Furthermore, how should I go about generalizing the problem to an arbitrary number of equations, unknowns and solutions? It should be easy to show that the difference of any two of a given x solutions to an nxn linear system of equations results in a homogeneous system. However, I am unsure of how to state that symbolically. Furthermore, I am a little unclear on how I should generalize the proof that the determinant of the coefficient matrix must be zero.
1. The problem statement, all variables and given/known data

2. Relevant equations

3. The attempt at a solution

2. Sep 2, 2010

### Office_Shredder

Staff Emeritus
You're on the right track but it helps to look at the situation strictly from a linear algebra point of view:

The idea is that if your coefficient matrix is A, then A if Ax=b has two solutions for x, A must have a non-trivial kernel (Ay=0 is solved by vectors other than 0). This is pretty much what you did here, but can be seen more easily by noting that if x and w are solutions

Ax=b
Aw=b
0=b-b=Ax-Aw=A(x-w)

and x-w is not zero

And now the question is why are there infinite vectors y that make Ay=0 if there is one non-zero one?

3. Sep 2, 2010

### CompuChip

I don't have time to respond to all of this now, so I will leave that to someone else or see if I can reply tomorrow.
But let me just help you out with this little bit, maybe it will inspire you to solve the rest.
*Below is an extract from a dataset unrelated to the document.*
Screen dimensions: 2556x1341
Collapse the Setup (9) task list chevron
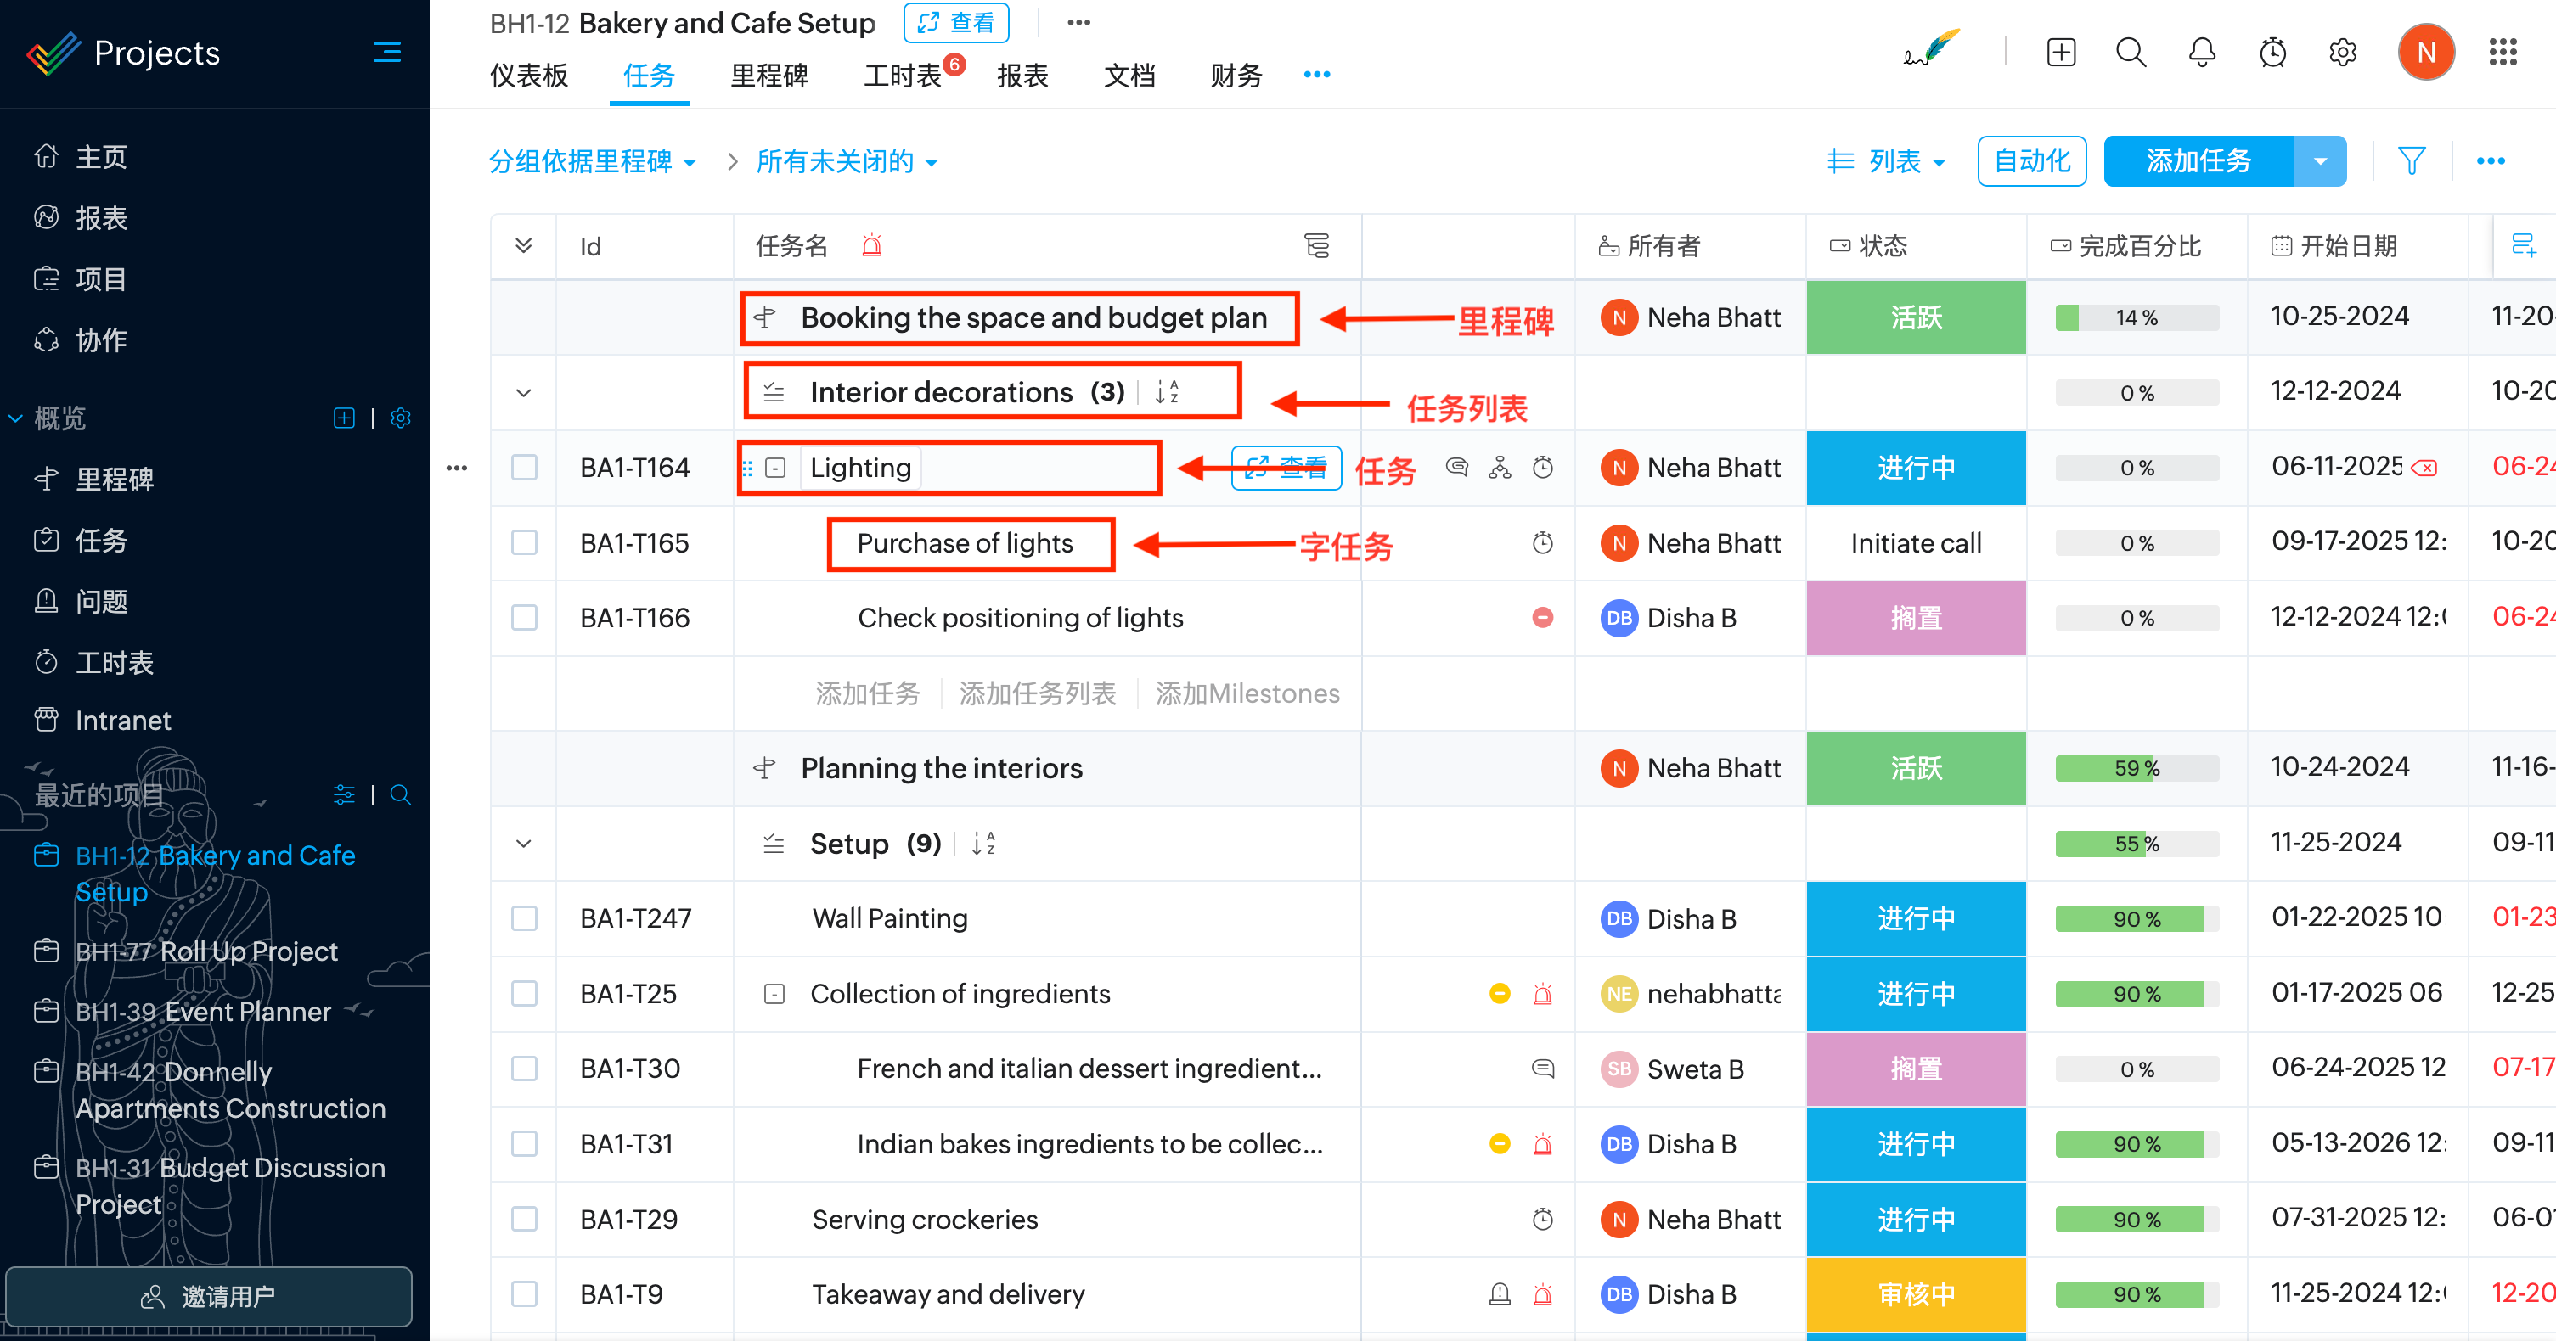point(524,843)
Suppose that the determinant is indeed zero. Then equation (2) above is automatically satisfied (I'll leave the case where a11 = 0 to you).
But actually equation (2) is supposed to fix f2, so that is now free to be any number you like. Then from equation (1) there follows a corresponding value for f1. So the number of solutions is equal to the number of real numbers (to be more precise, the cardinality of the solution set equals that of R) which is (uncountably) infinite.

By the way, what is often done in linear algebra is to write the system of equations in matrix form. Let f = (f1, f2) be the solution vector, b = (b1, b2) the right-hand side, and A the matrix of coefficients. Then the equations can be written as Af = b. The solution is obviously given by getting rid of the matrix, f = A-1b, of course under the condition that A-1 exists (which relates to the determinant how? *wink*)

4. Sep 2, 2010

### HallsofIvy

A more general, more abstract, proof is to show that the set of all solutions to Ax= 0 (for A a linear transformation or matrix) forms a subspace of the domain of A.

Specifically, if u and v both satisfy Au= 0 and Av= 0, then $A(\alpha u+ \beta v)= \alpha Au+ \beta Av= 0$ for all scalars $\alpha$ and $\beta$.

It then follows that that subspace either
1) has dimension 0: is only the 0 vector
2) has dimension greater than 0, in which case it contains an infinite number of vectors.